This is my business mantra. (What’s yours?)

In a helicopter.

It was a psychiatric hospital, with a nice patch of grass between the main building and the lake.

Plenty of room for a helicopter to land, I suppose, when you’re ready to admit yourself and finally get the help you need.

I couldn’t believe it though.

All I could think was: How rich do you have to be to have your own helicopter?

At 22, I was fresh and green as they come, armed with a brand new barely-useful degree in psychology.

I had the privilege of working in what was one of the top psychiatric hospitals in the southern U.S., a place where people got some of the best care available at that time.

And because this was back in the days before managed care, those in treatment could usually stay as long as they needed to, to get better.

Really better.

Sometimes, that meant they were there for months. Maybe even a year.

And wealthy people went there often, to that beautiful, peaceful, healing place.

Tucked away at the end of a long winding country road.

On the shores of a lake. :)

Mr. Helicopter was there because money is no barrier to mental illness. And like others, he, too, needed help with a depression that was so severe he could barely function.

So he came. And he stayed for a long time.  

No wonder the hospital had a reputation of being a bit of a country club, kind of a medical ‘vacation’ for the rich.

And yet.

At the very same time he was there, we also had a woman from the coal fields of Kentucky.

She didn’t have a helicopter.
She didn’t even have indoor plumbing.

And yet she came.

And she, too, stayed for a long time.

They both got the same top-of-the-line care. They both got the same extended treatment that helped heal old wounds. They both got back to their lives in WAY better shape than where they’d started.

They both got exactly what was best for them.

I don’t know how they paid for it all. He probably paid cash out pocket, because he could, and because he would have wanted the privacy that doing so provided.

She probably paid nothing, and most likely, the hospital lost a fortune on the limited support she might have had.

None of that mattered, in the end.

I learned something from that.

If you’re good at what you do, and you serve people the way they need, they will pay you what you’re worth – and they’ll be happy to do it.

And when you get paid what you’re worth, you can afford to help those who can’t pay, as well.

Good treatment is good business.

And good business is good treatment.

That’s been my mantra ever since.

My company code.

In other words, do the right thing by your clients, and you will be profitable.

Be profitable, and you will be able to do the right thing by your clients.

And I’m not just talking about the finances either.

Doing the right thing can mean following through on what you’ve promised. Showing up when you say you will. Honoring your guarantees. Treating people with respect. Designing a product that lasts and does what you say it will do – and fixing it or replacing it when it doesn’t.

It can mean finding 100 ways to show your people that you just flat out care about them.

This is at least part of why people pay thousands of dollars to work with me.
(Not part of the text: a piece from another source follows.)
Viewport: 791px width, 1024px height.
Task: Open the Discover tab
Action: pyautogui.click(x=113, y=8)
And it’s why I can give back – sometimes – by working with those who can pay almost nothing.

Apparently, I’m not alone in my thinking.
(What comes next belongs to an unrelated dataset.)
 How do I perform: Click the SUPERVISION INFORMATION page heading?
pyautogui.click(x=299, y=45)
More and more there seems to be a sense that even the largest corporations not only can be wildly profitable and do good in the world…

…but that by doing good in the world, they will be wildly profitable.

What do you think? Do you agree?

If so, then let me ask you two simple questions.

What are you doing in your business to earn (to deserve) the kind of income you know you want to make? That is, what makes it worth the full investment of your customers to work with you?

And then –  when you earn the kind of income you know you want to make, and yes, that you absolutely deserve – what (good) will you do with it?

I live by that mantra, and today, I’m inviting you to join me.

Maybe between the two of us, we can spark a little more good in the world.